The National, February 2014

It’s hard to “make it” in the literary world. Most authors would probably consider it a big achievement to get published at all, let alone have a seven-book, 15 year-career in which they are praised by critics for “beguiling narratives” and “illuminating statements about the human condition”.

But those reviews of Jamal Mahjoub’s work were way back in 2006, and dedicated followers of his were entitled to wonder what the Sudanese-British author was up to. The answer, when it came in 2012, was thrilling.

Mahjoub had reinvented himself as Parker Bilal, beginning a series of crime novels starring a Sudanese private detective named Makana living in pre-September 11 Cairo.

The escapades of Makana were so compelling, both for readers and Mahjoub, that he’s already onto his third tale, The Ghost Runner, out this month.

“People know Parker Bilal better now, and I don’t have a problem with that,” he says from his Barcelona home. “But writing under his name is quite deliberate. By definition, it references both East and West, and it allowed me to approach these stories in the same way, straddling both ‘sides’ and cultures. After all, my audience is naturally going to be largely anglophone, but they’re reading about the Middle East. Plus, it’s fun to be two people. Parker is definitely more optimistic than Jamal.”

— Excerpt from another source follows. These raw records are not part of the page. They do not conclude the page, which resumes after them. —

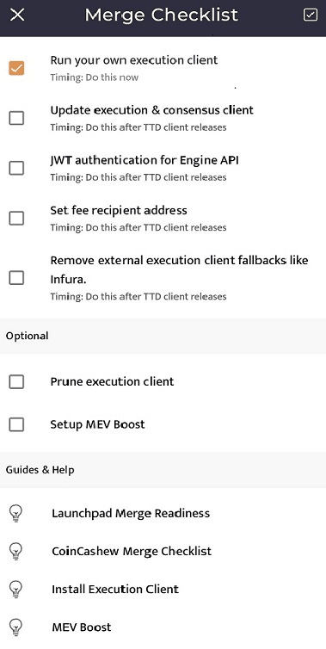The width and height of the screenshot is (326, 649).
Task: Click lightbulb icon beside MEV Boost guide
Action: (15, 627)
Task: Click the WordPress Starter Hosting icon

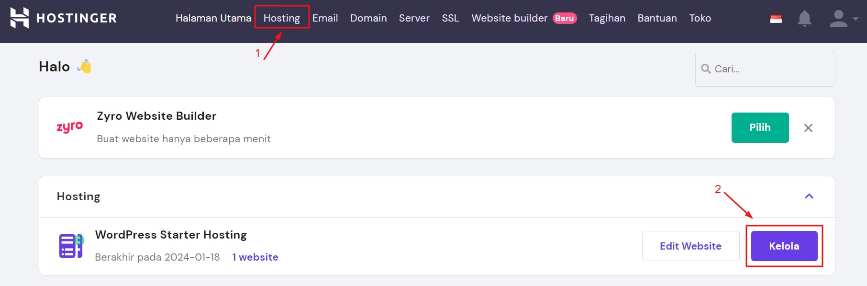Action: (71, 246)
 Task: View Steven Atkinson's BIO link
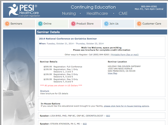[85, 124]
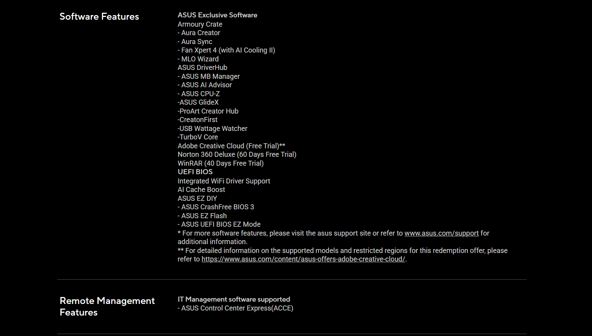Click the IT Management software supported subheading
592x336 pixels.
(234, 299)
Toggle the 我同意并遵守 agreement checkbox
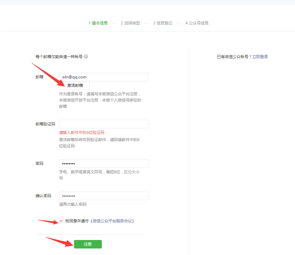295x255 pixels. click(x=61, y=221)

There’s also the unspoken suggestion that Mahjoub can find a much wider audience writing crime as Bilal. Not that the Makana series is a cheapening of his art – far from it. The real joy of these mysteries is that they delve deep into the political situation in Egypt and what Mahjoub calls the “fascinating mix of ancient and modern” that he experienced first-hand when his parents moved to Cairo in the 1990s. Just like the very best Scandinavian thrillers from Henning Mankell and Stieg Larsson, the social and political contexts of his stories are as important as the crimes ­themselves.

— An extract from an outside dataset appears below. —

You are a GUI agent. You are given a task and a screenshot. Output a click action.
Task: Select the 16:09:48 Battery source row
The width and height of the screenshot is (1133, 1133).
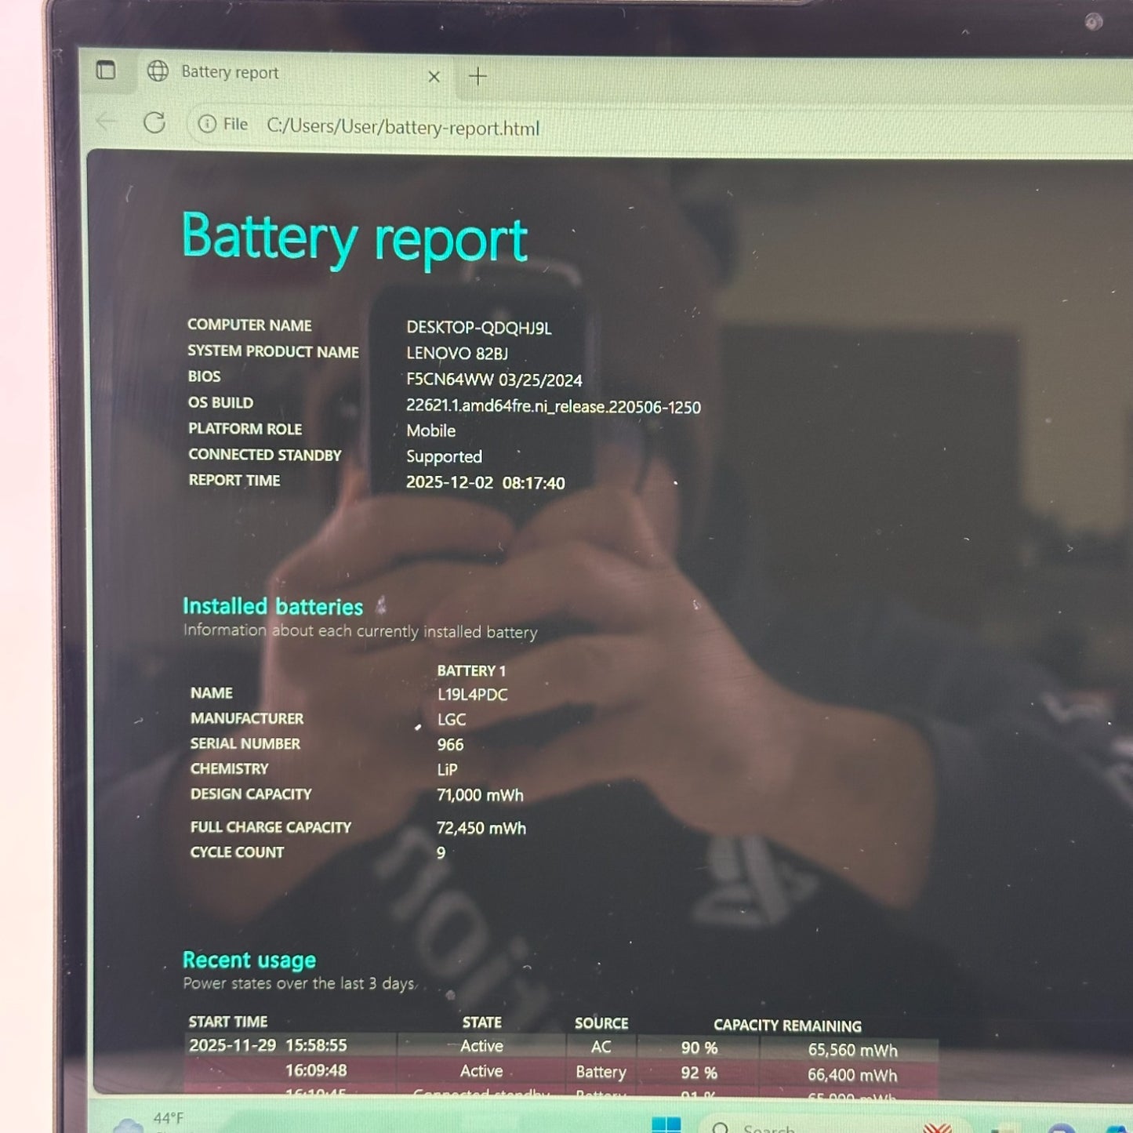[x=601, y=1072]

“The best crime fiction has always been written with a strong moral sense, looking at society from top to bottom,” he agrees. “So with The Ghost Runner, it’s women, honour killings and extraordinary rendition which Makana has to work through – issues which really interested me.”

The Ghost Runner is also the first Makana book to take place after September 11, and the third of a series of 10 books that will take the detective right up to the 2011 revolution in Egypt. Mahjoub admits that he’s actually apprehensive about reaching that point too quickly as “it’s still not exactly clear what’s going on”.

“If you start at 2001, we’ve come to the end of an extraordinary decade,” he adds. “What I want to make sure people understand from The Ghost Runner is that, from a Middle Eastern perspective, September 11 happened within a context of continuing issues rather than being an unconnected event. Part of the point of the series is to try to make English-speaking readers see things differently.”